Legambiente fotografa una situazione piuttosto grave, nonostante i recenti interventi normativi che hanno visto la messa al bando di piatti, posate, aste dei palloncini, cannucce e cotton fioc di plastica. Secondo gli esperti, infatti, servono forti investimenti in innovazione e circolarità dei materiali, volti a ridurre in maniera netta le altre tipologie di rifiuto. Non ultimo, urgono serie campagne informative volte a coinvolgere aziende e cittadini in comportamenti più consapevoli e attenti all’ambiente.
L’associazione ambientalista definisce infatti “un’anomalia tutta italiana” il costante utilizzo di acqua in bottiglia nel Belpaese: gli italiani sono al terzo posto per il consumo di acqua in bottiglia a livello mondiale, contribuendo alla produzione e messa in circolo di circa 8 miliardi di nuove bottiglie di plastica ogni anno. Questo comportamento è inspiegabile considerando qualità e sicurezza dell’acqua comunale distribuita in abitazioni e uffici: anche in questo caso emerge la necessità di lavorare sulla fiducia dei consumatori. “Siamo stati i primi paesi in Europa a mettere al bando gli shopper in plastica – dichiara Stefano Ciafani, Presidente nazionale di Legambiente - e abbiamo anticipato la direttiva europea per i cotton fioc di plastica e le microplastiche nei prodotti cosmetici. Ora però è il momento di alzare l’asticella e recepire al più presto la nuova Direttiva europea con obiettivi e target di riduzione ancora più ambiziosi. Insieme a questo bisogna promuovere innovazione e ricerca nell’ottica dell’economia circolare; stimolare l’industria e le aziende a farsi carico di questa emergenza; aumentare la qualità della raccolta differenziata e del riciclo; guidare i cittadini e i consumatori a prevenire i rifiuti, a non abusare della plastica e adottare stili di vita più sostenibili”.
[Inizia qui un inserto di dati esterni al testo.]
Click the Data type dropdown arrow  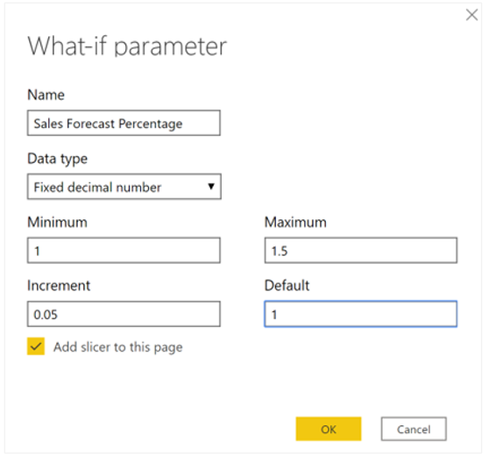[211, 186]
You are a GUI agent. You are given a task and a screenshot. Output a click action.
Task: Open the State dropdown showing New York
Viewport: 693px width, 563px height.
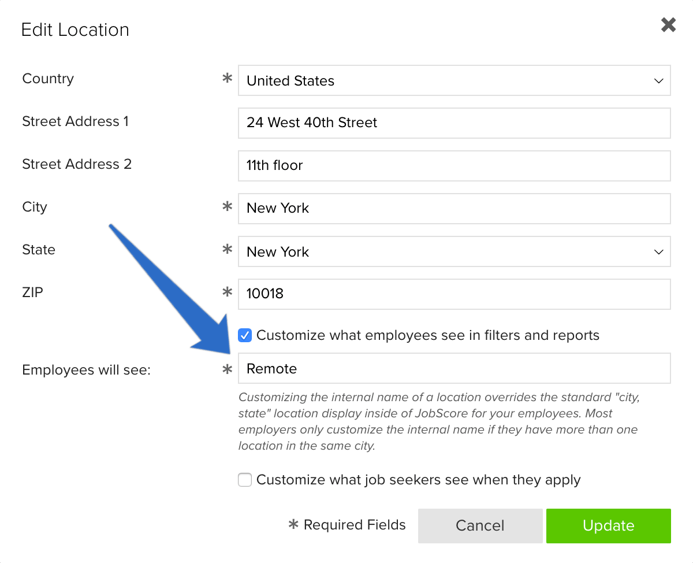[454, 251]
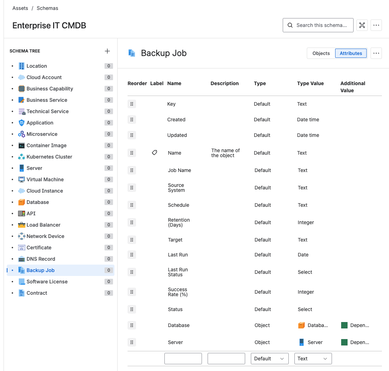The height and width of the screenshot is (371, 389).
Task: Click the Server icon in the Type Value column
Action: point(301,342)
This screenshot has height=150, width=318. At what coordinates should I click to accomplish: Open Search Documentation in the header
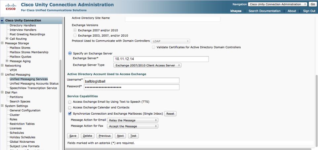[x=264, y=11]
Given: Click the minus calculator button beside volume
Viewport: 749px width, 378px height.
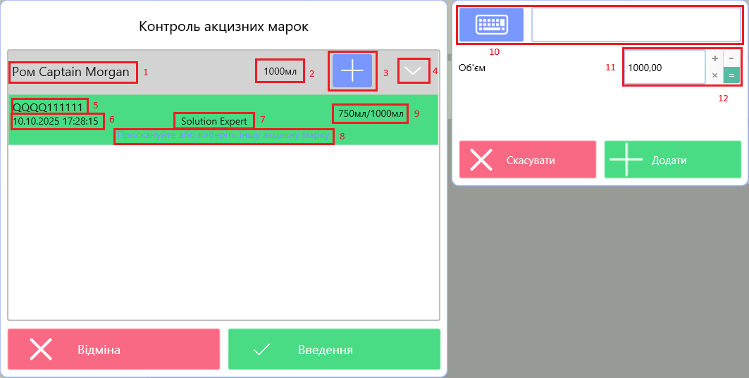Looking at the screenshot, I should (x=731, y=58).
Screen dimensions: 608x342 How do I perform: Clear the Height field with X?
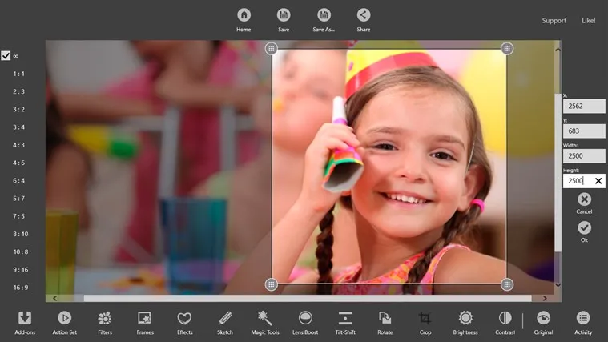coord(598,181)
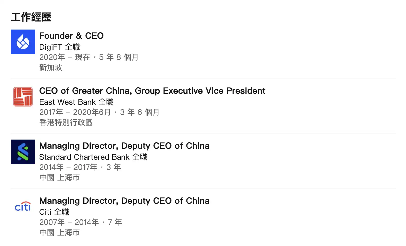Click the East West Bank logo
406x246 pixels.
[23, 97]
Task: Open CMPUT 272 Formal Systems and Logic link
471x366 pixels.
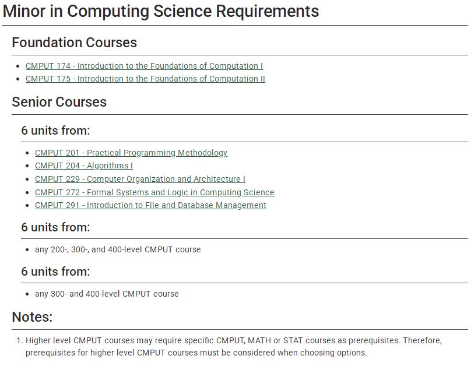Action: click(154, 192)
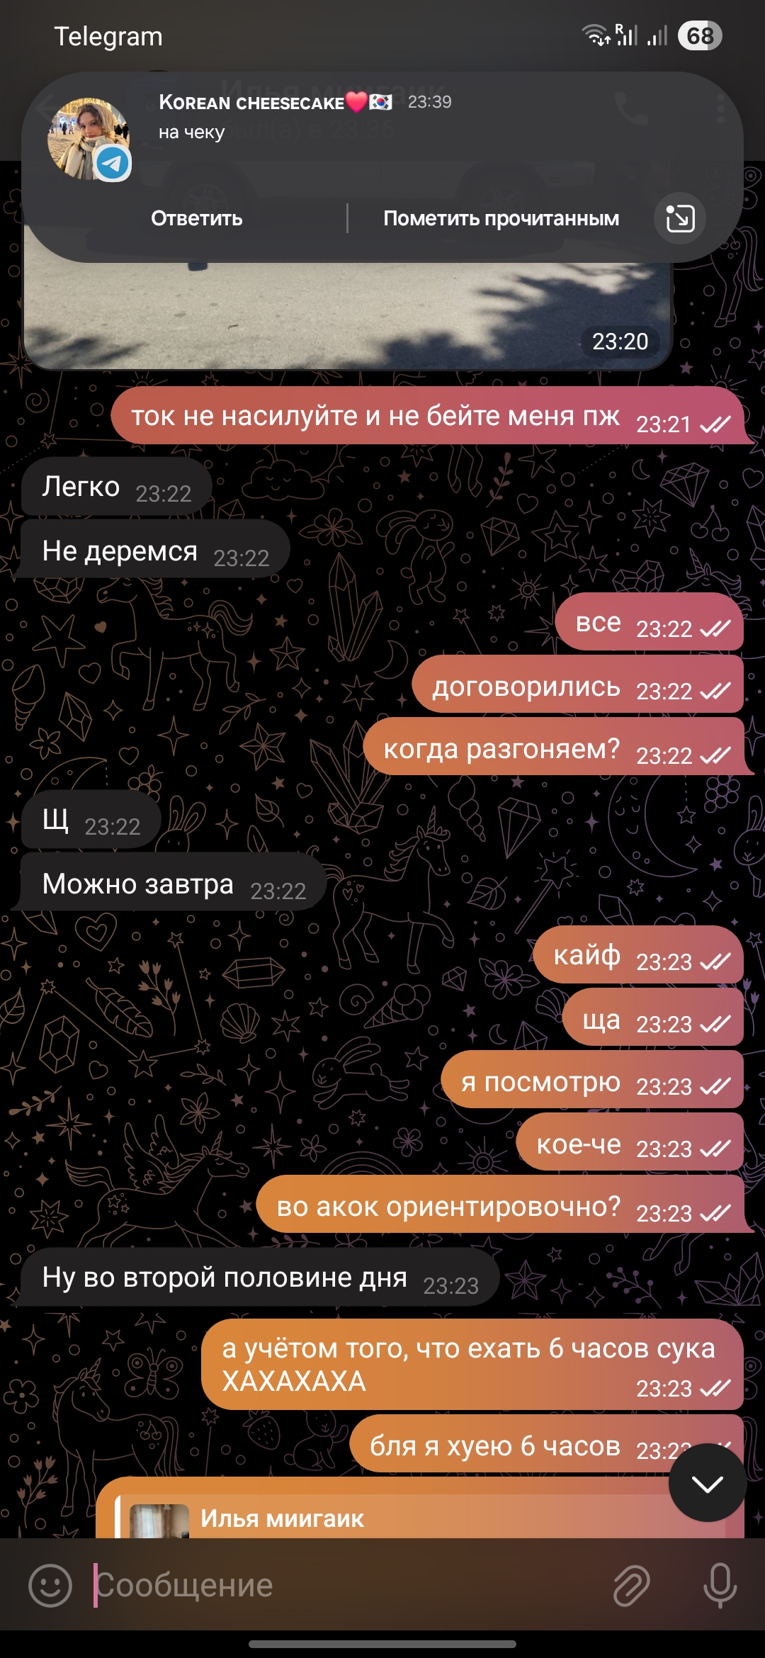Tap the Korean cheesecake sender avatar
The image size is (765, 1658).
89,139
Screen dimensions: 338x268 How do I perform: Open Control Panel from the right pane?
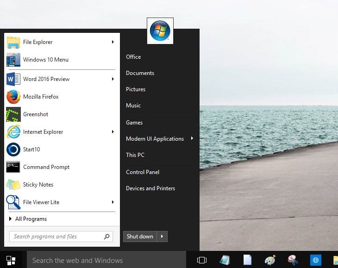pos(143,172)
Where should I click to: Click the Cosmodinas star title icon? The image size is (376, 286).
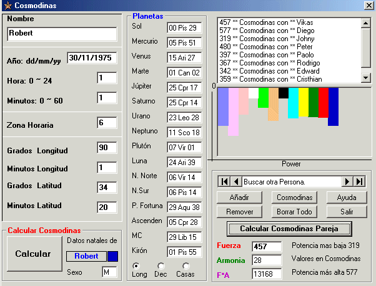coord(7,6)
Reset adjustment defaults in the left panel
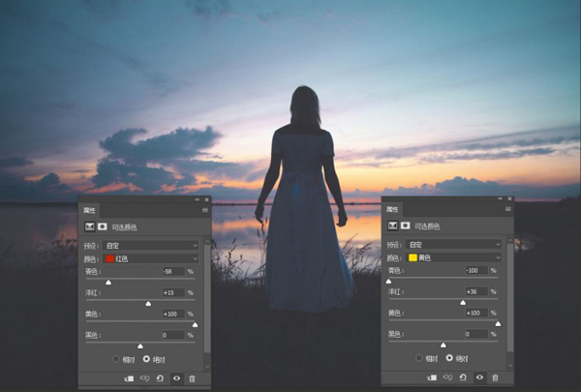This screenshot has height=392, width=581. 160,378
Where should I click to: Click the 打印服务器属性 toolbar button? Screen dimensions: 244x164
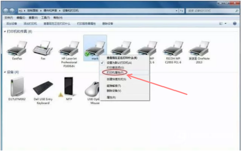click(86, 24)
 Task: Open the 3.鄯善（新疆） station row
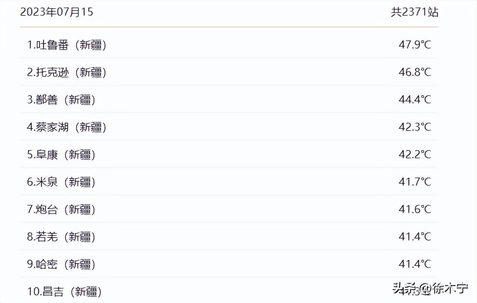click(x=61, y=100)
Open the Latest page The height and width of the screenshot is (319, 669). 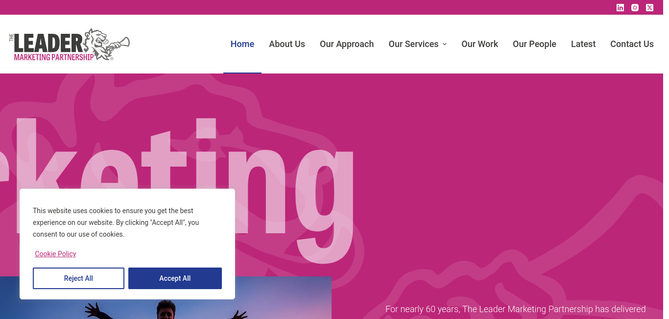(x=583, y=44)
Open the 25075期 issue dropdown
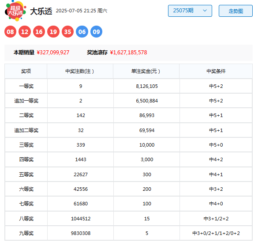Image resolution: width=258 pixels, height=246 pixels. (190, 11)
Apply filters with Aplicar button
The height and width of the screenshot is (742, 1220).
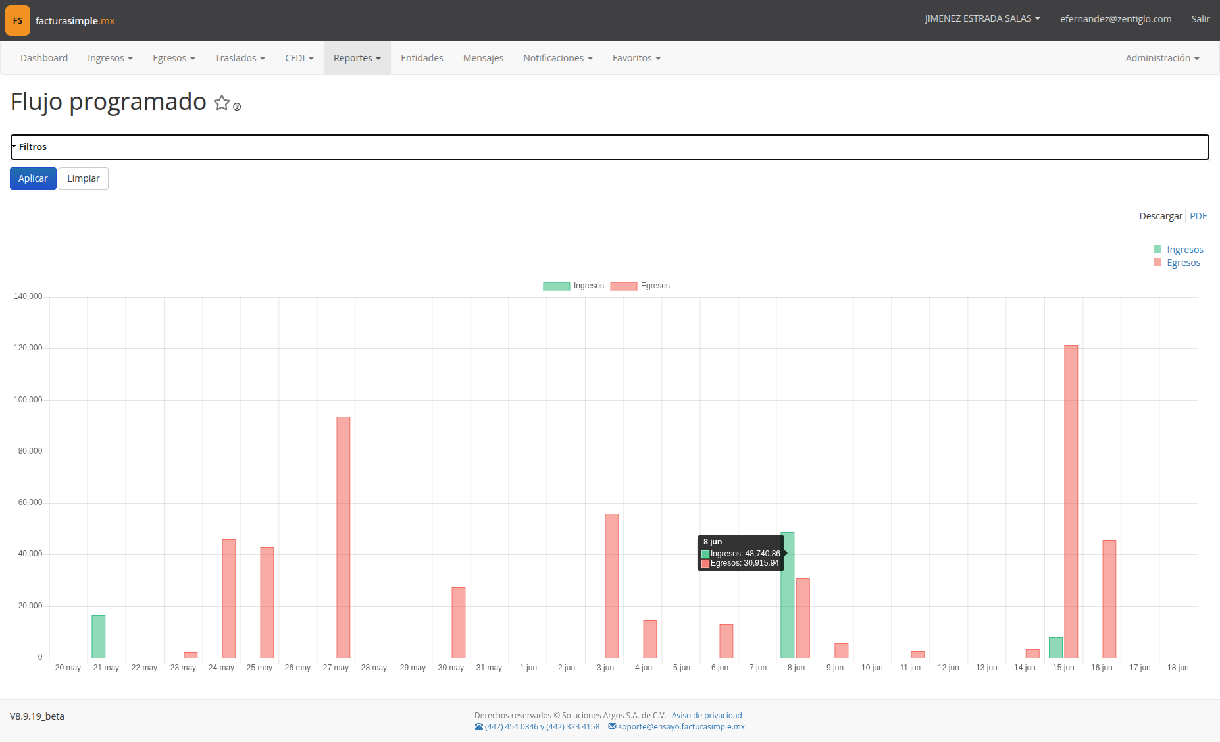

Nel dettaglio, la maggior parte dei rifiuti censiti nella mappatura Beach Litter 2019, il 66%, è riconducibile a 10 principali tipologie:
21,3 %: frammenti di plastica e polistirolo;
9,6 %: tappi e coperchi di plastica per bevande;
8 %: mozziconi di sigaretta;
7,4 % cotton fioc;
4,7% residui materiali edili, sintomo della presenza di smaltimenti illegali;
4,6 % bottiglie e contenitori di plastica per bevande;
3,5 % bicchieri, cannucce, piatti e posate usa e getta;
3,4 % retine per la coltivazione dei mitili;
3,1 % frammenti di vetro o ceramica.
Nel complesso sono stati rinvenuti 968 rifiuti ogni 100 metri di spiaggia, rispetto alle 93 inserite nella ricerca, per un’estensione equivalente a circa 60 campi da calcio. Un numero che analizzato in una panoramica più ampia è destinato a crescere notevolmente: come spiegano i ricercatori di Legambiente, i rifiuti rinvenuti sulle coste rappresentano solo il 15% del totale di materiali che entrano nell’ecosistema marino, trascinati dalle correnti e dai venti. “È necessario – conclude Ciafani - che le tre gambe, governi nazionale e locali, industria e consumatori, sorreggano insieme la sfida impegnativa che ci aspetta: diminuire l’enorme pressione che l’uomo esercita sui mari, gli oceani e i suoi abitanti. Il Parlamento approvi, inoltre, al più presto il disegno di legge “Salvamare” predisposto dal ministro dell’ambiente Sergio Costa unificandone i contenuti col progetto di legge sul fishing for litter presentato a Montecitorio da Rossella Muroni”.